My daughter hopped into the back seat of the car, grinning from ear to ear. “Did you have a good time?” I asked. “Yes, Mom, I did.” As we pulled out of the driveway, she craned her neck backward and watched her friend’s house grow smaller and smaller in the distance.

He was once the boy next door, the steadfast friend with whom she had spent hours swinging from trees, putting on backyard plays and spying on grown-ups. But we now lived seven hours away.

Her head turned back around toward me. “You know, Mom, when I went in, he didn’t even say ‘Hi.’ He just said, ‘I want to show you this cool thing I made,’ and it was just like it used to be.”

It was one of those rare moments when I knew exactly what my 10-year-old was talking about. I said, “Yes, some friendships -- the really good ones -- are like that.”

They say the only constant in life is change.
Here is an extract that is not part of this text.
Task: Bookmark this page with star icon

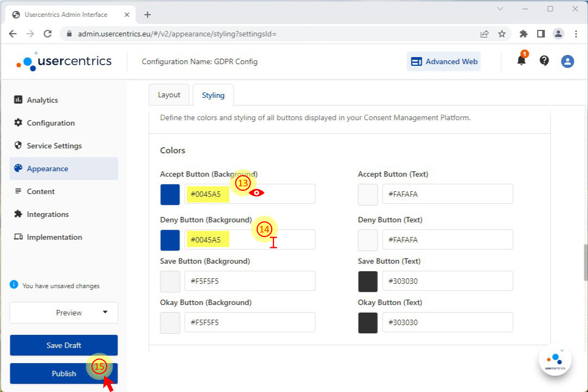Action: click(x=502, y=34)
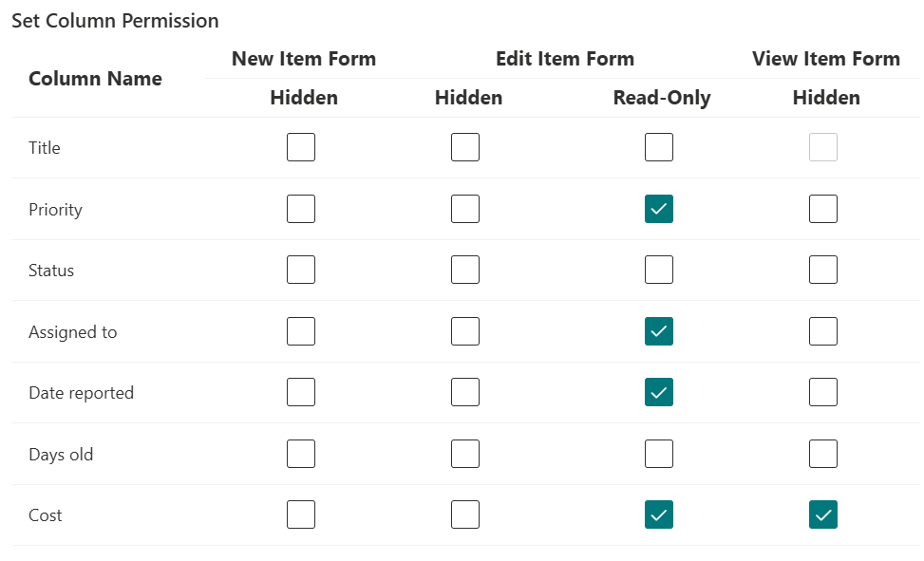Uncheck Priority Read-Only checkbox
Screen dimensions: 924x561
point(659,209)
As a United Methodist minister who has been through five appointment cycles, I have become all too accustomed to the rhythm of farewell receptions, moving trucks and bright name tags. I know how unsettling it is to meet people for the first time, knowing they have already created an impression of you from the blurb in the church newsletter.

There are the predictable coping techniques. You hang your diplomas, more to remind you of where you have been than to tell others of what you have accomplished. You unpack your kitchen, eager to make that first big family meal that tastes and smells like home. You set your radio dial, or nowadays the Internet station, to play that song that takes you back to your first middle school dance.

All little things aimed at re-creating the big story that is your life.

After this past move, however, it struck me that what assures you most of your identity is not things but people. Friends are the living connections between your memories and your dreams. A true friend, as my daughter discovered, does not require niceties or bio briefs but has that rare and beautiful ability to collapse time, allowing you to pick up at that same moment where you left off.

In Luke 1, we encounter a young Mary cradling, somewhere deep in her womb, the Savior of us all. It had to be a reality too great, too awesome and too overwhelming for her alone to bear, and the Scriptures tell us she went directly to Elizabeth. In the verses that follow, we glimpse Elizabeth as not just Mary’s cousin but her sage, loving friend whose pregnant belly alone was sufficient to reassure Mary of the promise inside her.

Now there are the Elizabeths, the women and men who have gone farther down the path you are about to tread. But there are all sorts of other friendships, too. Childhood playmates with whom you have nothing in common now but to whom you are bound by the shared memories of eccentric schoolteachers or slumber-party pranks. Or that person who shares with you an uncanny connection, that keen ability to know you are hurting before a single crease on your face turns downward.

In the excitement and flurry of activity around any transition, there is the temptation to look forward, not back. To seek new faces, not old. To tell your stories in a way that sounds really good but is not necessarily the way things really happened.

Old friendships matter. They require time. They demand attention. They sometimes hurt as much as they help. But they keep you honest with who you are and who you want to be. They are those steady, familiar voices that call you to be your best and challenge you when you are your worst.

As I saw my daughter’s face in the rearview mirror, glowing with happy exhaustion, a parade of other faces passed before my mind’s eye: funny, kind, talented, funky friends, many lost between the cracks of time, left somewhere behind by the moving truck. I’ve long known the importance of keeping a true friend, but my daughter has taught me the importance of keeping up a true friendship.